DDM paves the way for a secure and reliable mechanism to manage system services. Using tamper-resistant system configuration files for different system services ensures uniform and secure configurations across all devices. Declarative Device Management provides an added layer of protection against accidental changes by users.

For instance, system services like sshd, sudo, PAM, CUPS, Apache httpd, bash and Z-shells will be able to adopt managed service configuration files to ensure consistency and compliance. The configuration files reference a data asset that provides a ZIP archive of SSH keys that is downloaded and expanded into a tamper-resistant, service-specific location when required conditions are met—for example, FileVault is enabled—and are always prioritized over any default or overridden system configuration.

Monitoring and compliance rules for background tasks

DDM provides an excellent way of keeping track of background tasks. A new status item in this coming release reports the list of installed background tasks, making it easier to verify that required tasks are running and unwanted tasks aren't.

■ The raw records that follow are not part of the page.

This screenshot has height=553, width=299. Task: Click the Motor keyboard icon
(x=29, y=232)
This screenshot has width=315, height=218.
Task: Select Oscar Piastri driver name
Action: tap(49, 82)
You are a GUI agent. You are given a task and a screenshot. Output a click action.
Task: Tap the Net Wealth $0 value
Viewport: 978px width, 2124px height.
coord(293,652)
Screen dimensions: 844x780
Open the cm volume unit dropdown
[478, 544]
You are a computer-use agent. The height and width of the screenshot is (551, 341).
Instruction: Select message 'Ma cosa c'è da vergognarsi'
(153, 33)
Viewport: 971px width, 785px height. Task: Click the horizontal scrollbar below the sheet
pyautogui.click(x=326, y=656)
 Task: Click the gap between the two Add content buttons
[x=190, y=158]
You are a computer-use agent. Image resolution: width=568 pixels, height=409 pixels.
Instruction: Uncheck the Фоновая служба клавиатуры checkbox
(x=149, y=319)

In addition, the FileVault enabled state of the macOS boot volume is reported, allowing you to install sensitive configurations only when it is safe to proceed. With these features, you can ensure compliance and consistency across all macOS devices in your organization.

Secure access with certificates and identities

Certificates and identities play a crucial role in ensuring secure access to organizational resources. In this context, DDM provides a more efficient mechanism for managing certificates and identities using its declaration data model.

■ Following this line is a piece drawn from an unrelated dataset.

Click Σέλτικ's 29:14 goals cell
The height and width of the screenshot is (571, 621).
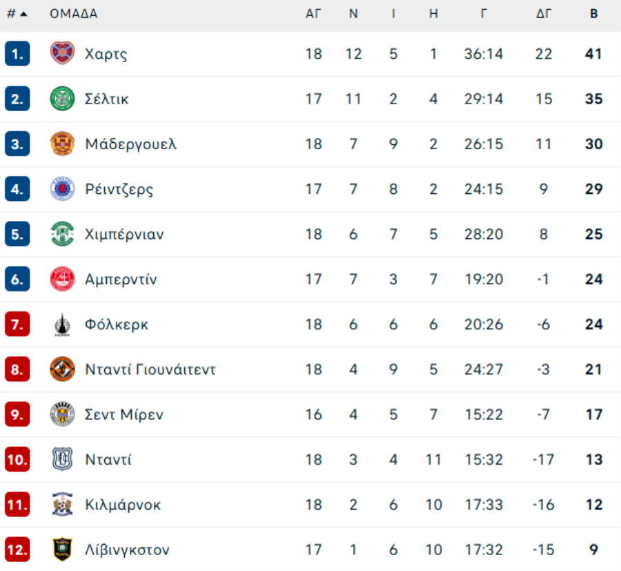483,99
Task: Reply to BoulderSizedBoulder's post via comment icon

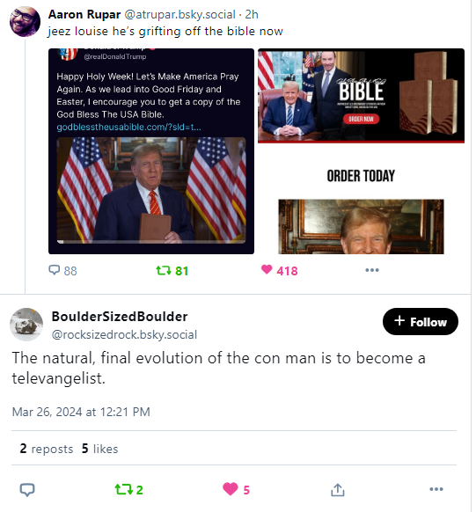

Certificates and identities are defined as asset declarations, which various configurations can reference. This eliminates the need for duplicating certificates and identities across multiple profiles, thereby reducing management overhead.

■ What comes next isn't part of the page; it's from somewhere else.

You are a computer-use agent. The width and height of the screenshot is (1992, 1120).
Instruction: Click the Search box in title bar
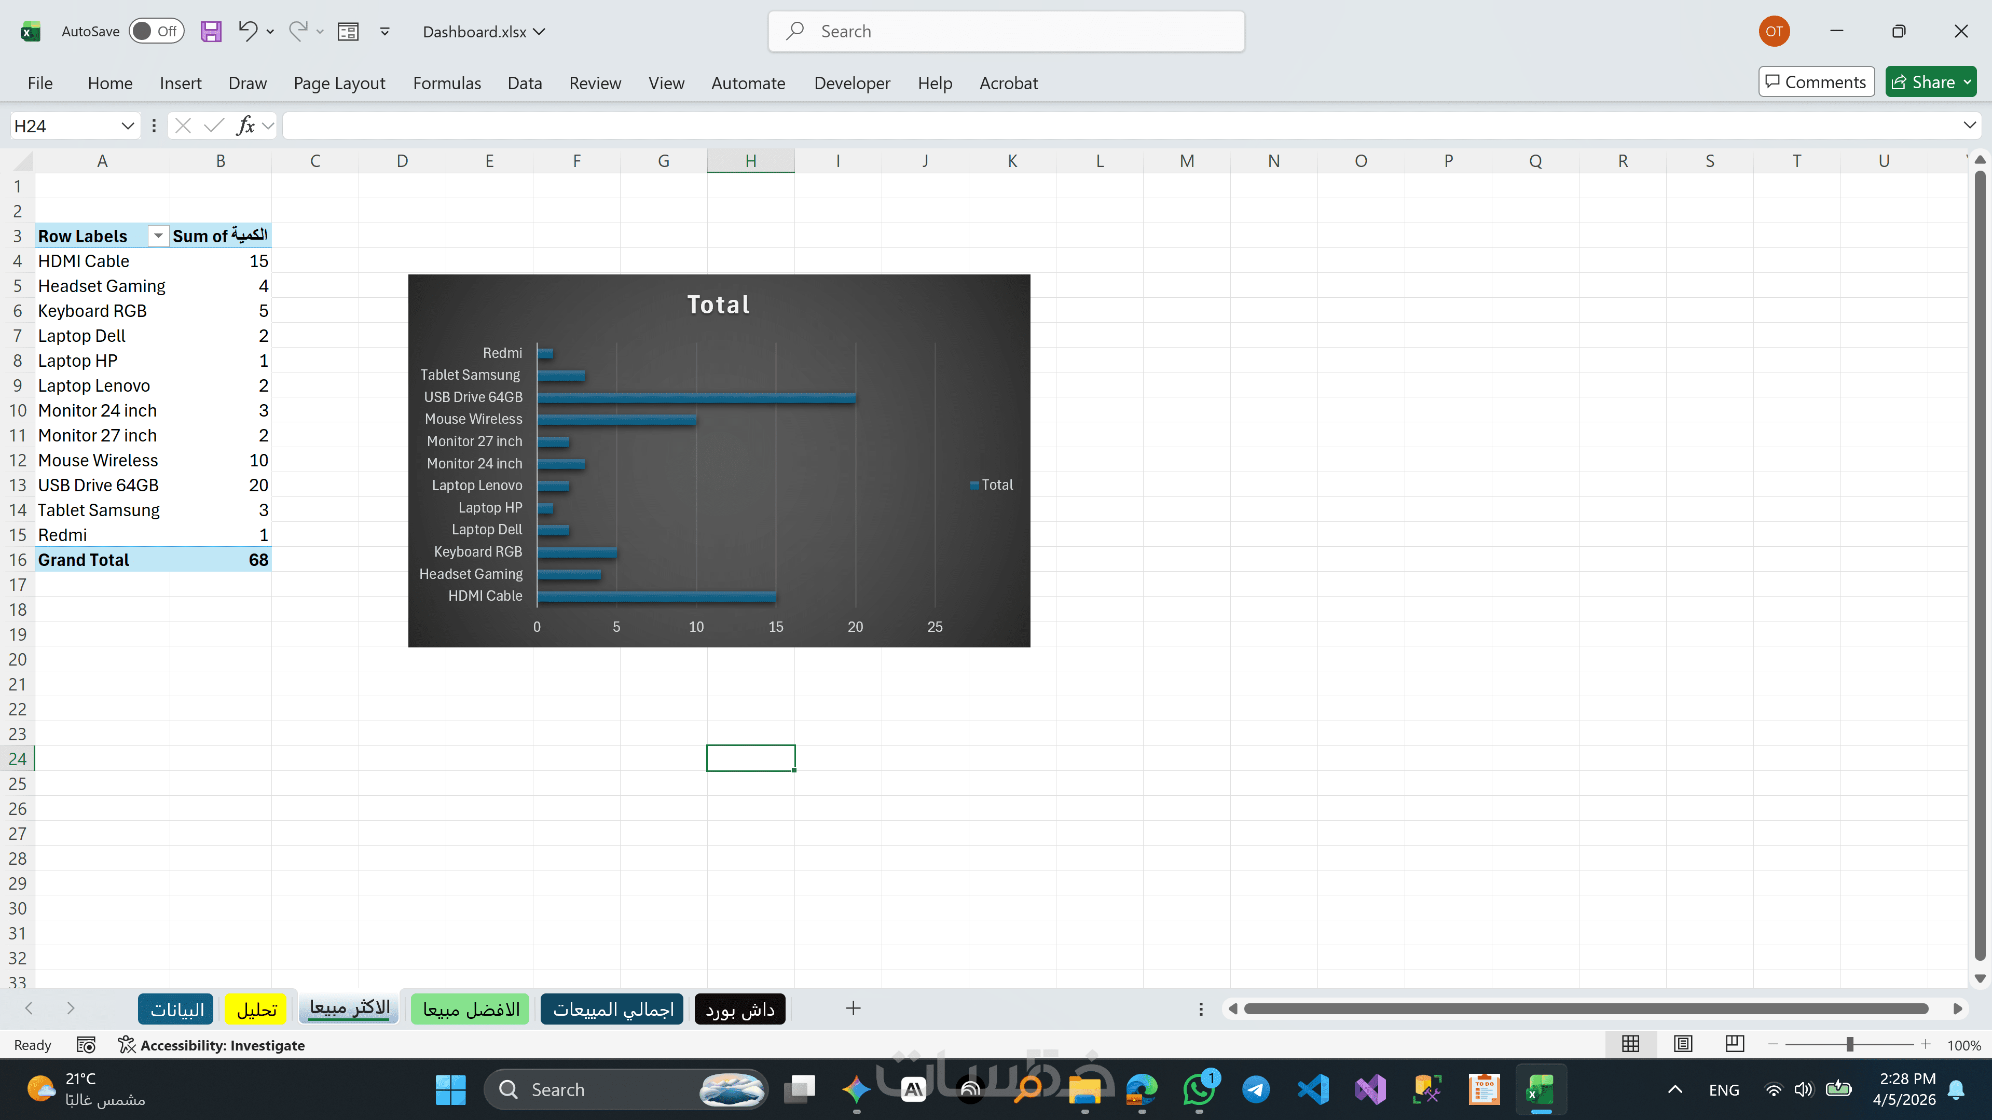click(1005, 32)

A new paradigm: software updates

Apple's DDM introduces a redefined software update process, which marks another significant step forward in device management.

Traditionally, administrators have faced considerable challenges in managing software updates. However, with DDM, this process has been dramatically simplified. The Declarative model handles scheduling and applying updates, allowing administrators to specify the desired state – for instance, maintaining the latest software version – and leave the rest to DDM.

To improve upon this functionality, Fleet, with its osquery integration, allows admins to monitor the status of these updates in real time. It provides critical insights about the update process, such as software versions, pending updates, and the update history. These features make the software update process significantly more manageable and transparent.

DDM represents an important advancement in how we manage and understand software updates. It not only will streamline administrative tasks but also elevates the overall security, performance, and integrity of the devices Mac admins manage.

Seamless transition from MDM to DDM

Transitioning from traditional MDM to DDM will be a challenge. However, DDM provides a smooth transition without causing disruption or leaving a management gap. This is achieved by allowing DDM to take over the management of already installed MDM profiles without the need to remove them.

Fleet + osquery + DDM = 💗

The innovations introduced with DDM, including the new software update process, represent a paradigm shift in device management. Fleet's MDM solution, powered by osquery, complements these changes and offers a GitOps-driven management platform for Mac admins.

As we continue to navigate this evolving landscape, we have tools that equip us better than ever to handle the challenges and complexities of modern device management. This new era presents opportunities for enhanced security, control, and efficiency in managing our devices.

Fleet is transforming how we manage and secure devices. Offering an open-core, cross-platform solution, Fleet is committed to empowering Mac admins with the tools they need to meet the challenges of today's and tomorrow's device management. Through its powerful and versatile platform, Fleet is illuminating the path forward in device management.